流希がすぐに新たな結界をはるのを感じながらラキは表情ひとつ変えずに呟く。
「『滅消』」
最後に炎が大きくなり、『草』は跡形もなく焼き尽くされる。
「ラキっ、大丈夫か」
「……おれは何があっても結界をキープしろって言ったよな?」
心配そうに見下ろす諷永にラキは静かに指摘する。
「心を揺るがすな。術中は特に。事態は簡単に最悪の方へ転がる」
頬についた細い傷をラキは手の甲で拭う。
「動揺は命取りだよ……まぁ、初めてだったんだし、上出来だけどね」
ラキは表情を和らげる。
「気にすることないよ。わざと避けずに、諷永の動揺を誘ってたんだし」
へこんだ諷永に流希がフォローを入れる。
「ばらすなよ」
あの程度の飛礫、遮ることなど容易だったし、大した威力がないこともわかっていた。
だからこそ利用した。
「百聞は一見にしかずっていうだろ?」
「まぁ、動揺が危険なのは事実だしね」
流希は遠くを見て呟く。
その様子を見て諷永は神妙な表情を浮かべた。
「気をつける」
「うん。じゃ、帰ろーか」
「お嬢と諷永は?」
岑羅は尋ねる。
三人で帰ってくるかと思ったのに、入って来たのはラキ一人だ。
「二人は電車だから夕方でしょ。おれは別の仕事があるって別行動。『移動』で戻ってきた」
ラキは窓際にあるテーブルに座り、深々とため息をつく。
「どうだった?」
「とりあえず身を守る結界は教えた。勘は良いから、何回か繰り返せば一人でできるようになると思う」
どこか苦い声。
「何か問題でも?」
「逆術のこととか考えるとね、これ以上覚えさせるのは迷うよね。
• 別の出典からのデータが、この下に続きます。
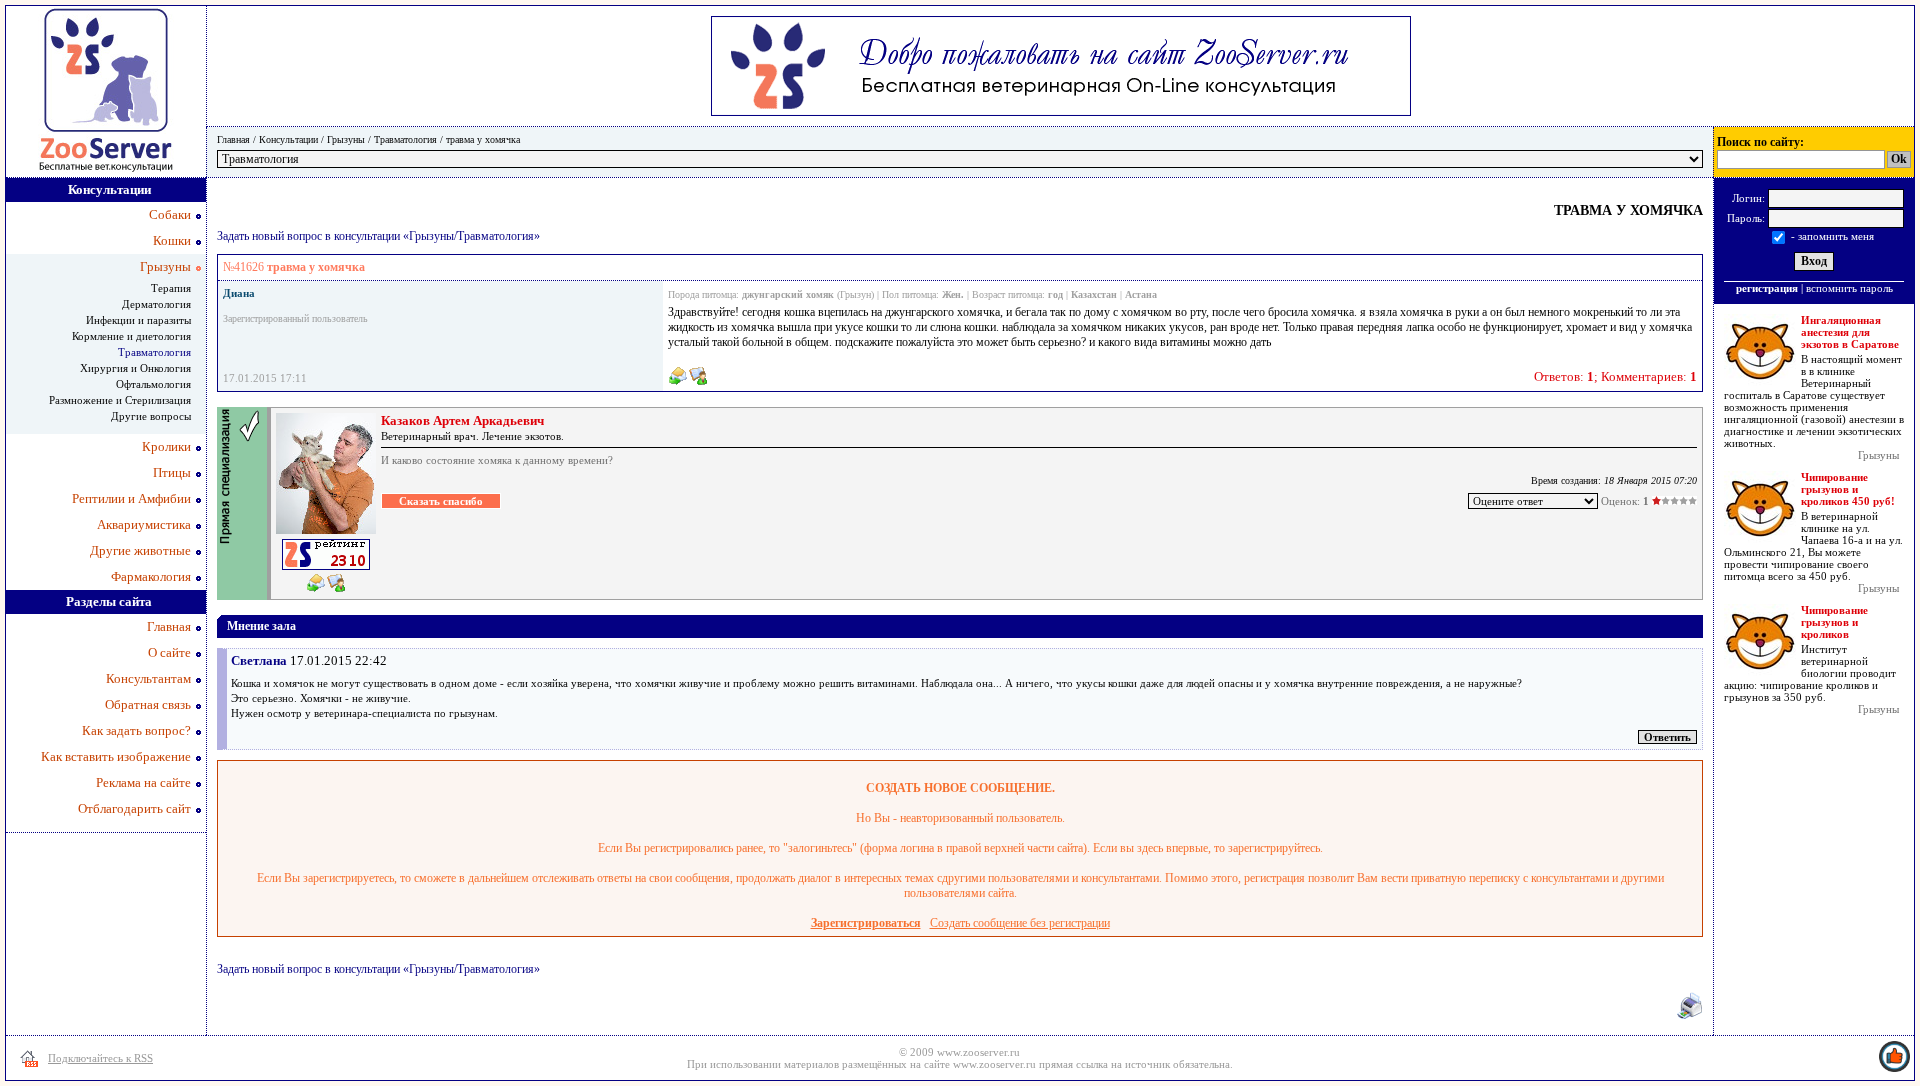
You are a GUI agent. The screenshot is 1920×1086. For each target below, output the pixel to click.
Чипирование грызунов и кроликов (1834, 622)
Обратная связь (148, 704)
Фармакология (151, 576)
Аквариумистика (144, 524)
シンラが躊躇するのもわかる気がする」
大きな術を使えば、成功失敗を問わずある程度の見返りを受ける。
そこまでして覚えさせる必要があるのか疑問だ。
「俺が躊躇してるのはそれのせいじゃないけどな」
岑羅の言葉に、何か言いたげにラキは目を眇める。が、結局口に出されたのは事務的な連絡だった。
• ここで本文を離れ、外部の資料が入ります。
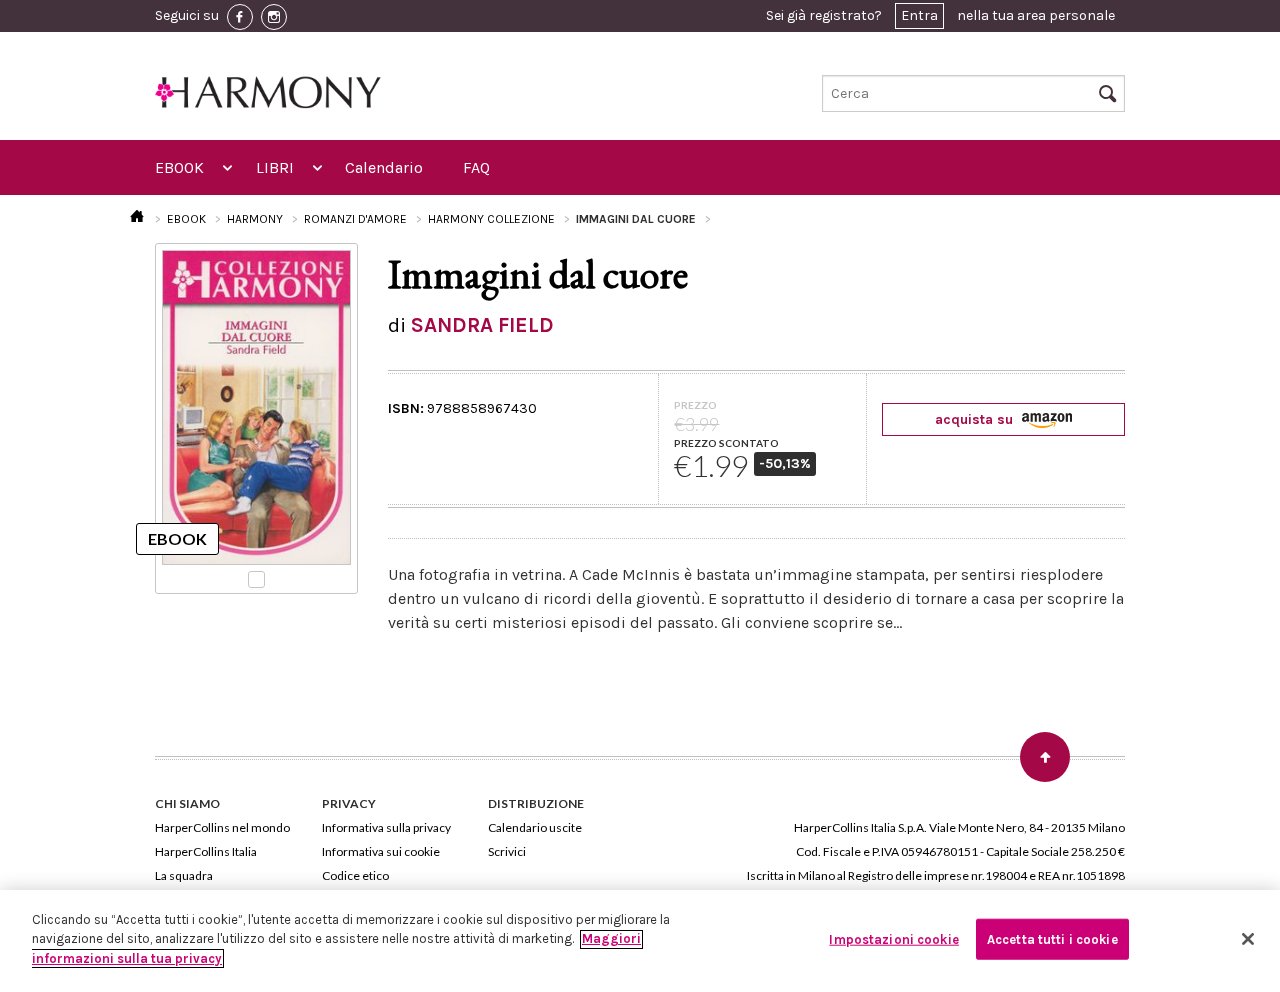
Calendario (384, 167)
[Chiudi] (1248, 939)
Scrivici (507, 851)
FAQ (476, 167)
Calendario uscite (535, 827)
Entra (919, 15)
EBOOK (179, 167)
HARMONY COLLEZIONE (491, 219)
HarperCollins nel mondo (222, 827)
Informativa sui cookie (381, 851)
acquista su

「一応、おれが炎を使った消滅呪と、流希のはった場の保護の結界の見取りはしてもらった。何をやったかわかった範囲で報告書に書いて出すように言っておいたから、おれの出す報告書見て答え合わせして」
「了解。お疲れ」
「ほんとにねぇ。向いてない仕事、まわさないで欲しいよね。っていうか、おれに仕事を回すな」
見た目に似合った、子どもっぽい表情でふくれっ面をする。
「ラキ、有能だから」
「だいたい、なんで流がいるわけ? 余計に疲れたよ」
その言葉がちょっと意外で、岑羅はラキをまじまじと見つめる。
「お嬢と一緒はダメなのか?」
あれだけ、近しいのに。
「……ダメっていうか、疎通ができすぎて、やりやすすぎて、やりにくい」
わかるような、さっぱり意味不明なようなことをラキは吐き出す。
つっこんで聞いても理解は出来ないだろうと、早々に諦める。
「とにかく、おつかれ。ありがとう。助かった」
ラキは小さく微笑う。
「早くシンラの迷いが晴れることを祈ってるよ」
やわらかな声は本音で、茶化すことも出来ずに、かるく頷きを返した。